Tuesday, August 20, 2024

Tom Wolfe's The Right Stuff as "Reagan Dawn" Artifact


First off, I want to acknowledge that I have not been writing in this space. I have been focusing my efforts on my Substack (where I tend to do more political stuff) and on a couple of research projects. Come autumn I am planning on doing one of my patented "listen throughs" on Richard Thompson. In the meantime, I am re-reading a book that has me thinking again about what I call the "Reagan Dawn."

This is my name for the pop cultural moment lasting roughly from 1979 to 1981 that coincided with Ronald Reagan's election. The culture in this moment both reflected and drove the conservative political turn. I first wrote about it back in 2015 (!) and if I had the time, tools, and talent I'd write a book about it. Some of these pop cultural artifacts are pretty obvious, like Disco Demolition Night. Others are not.

That hit me while re-reading Tom Wolfe's The Right Stuff. I'd read an interesting piece on him for The New Republic by Osita Nwanevu that made me want to revisit this book, and one of my daughters had also recently gotten obsessed with NASA. I first read it in 1999, before I had really started digging into the history and culture of the 70s in a serious way, and so did not contexualize the book as a product of the Reagan Dawn back then.

From the outset, Wolfe has embarked on a project of reclamation. In heaping praise upon military test pilots and the Mercury astronauts picked from them, he is intentionally elevating the kinds of men and qualities poo-pooed by the counterculture. In a foreword he wrote in 1983 he explicitly states that his point was to elevate military officers, who he felt had been denigrated in books about war going back to key Great War works like All Quiet on the Western Front. The men he profiles -military, white, traditionally masculine, Protestant, family patriarchs, lovers of hot rods, disdainful of NASA scientists- are exactly the kind disdained by the counterculture. In the context of post-Vietnam War America this reclamation project is freighted with deeper meanings and symbols.

Wolfe makes clear that the men he profiles love their country above all else, which is the reason why they are willing to face death and make widows and orphans of their families. These men themselves stand for a "real America," one that Reagan promised to revive. Writing in the late 70s after the big cultural and political breaks of the 1960s, Wolfe offers a tantalizing nostalgia for the Mercury program, with its origins in the Eisenhower years and the first orbits before that fateful day in Dallas in 1963. Wolfe's book came out in the era of the Iran Hostage Crisis and a general yearning for national renewal, exactly the thing Reagan promised. Nor for nothing, Reagan's campaign slogan in 1980 was "Let's Make America Great Again." Then under Reagan and now under Trump the "great" era is located before 1965. 
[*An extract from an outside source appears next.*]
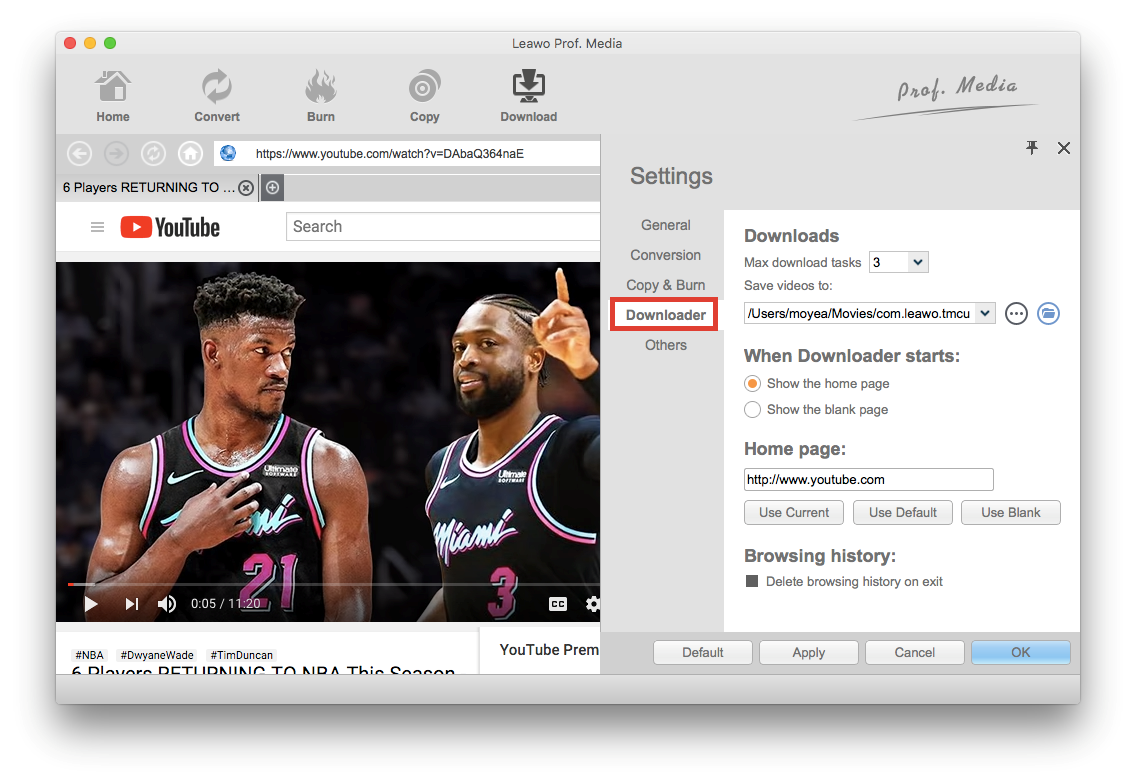The height and width of the screenshot is (784, 1136).
Task: Browse for save location with ellipsis button
Action: click(x=1016, y=314)
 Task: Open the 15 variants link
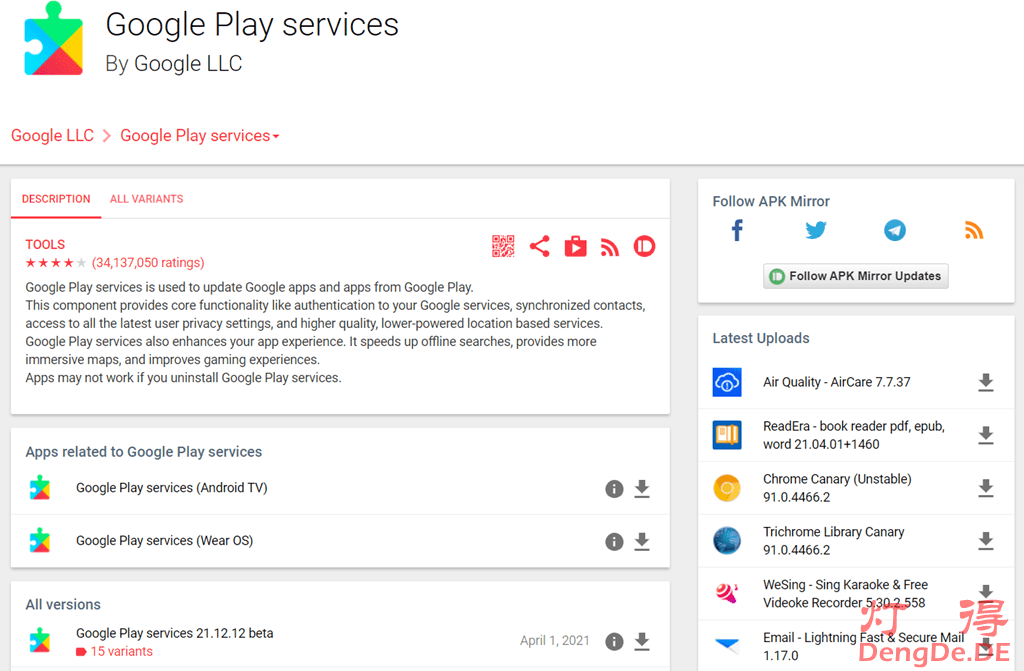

The thing with Wolfe is that he is such an engaging prose writer (in non-fiction, at least), that I am happy to go for the ride even if I can tell where he is slipping in his own ideological commitments. The test pilots and astronauts are indeed impressive people and their accomplishments are worthy of praise. What's funny reading the book today is just how much his side won. You can't go to a baseball game without there being a moment or two of military worship, for example. I have also been struck by how much conservatism has degenerated in the past four decades. As much as I disagree with many of Wolfe's assumptions, he's a good writer and a person that I am inclined to take seriously. I was trying to find the equivalent today of a conservative kind of writing meant not to be polemical but entertaining and all I could come up with was The Babylon Bee. That pretty much says it all. 

This got me thinking even more whether Reagan's long shadow has finally passed. While supply side tax cuts are a zombie idea that won't die, Trump's economic policies are hardly the kind of thing that would have pleased The Gipper. Democrats are also now far less likely to be cowed by charges of "socialism." I used to think of Reagan Dawn as the moment that our current political economy came into being. Now I am not so sure.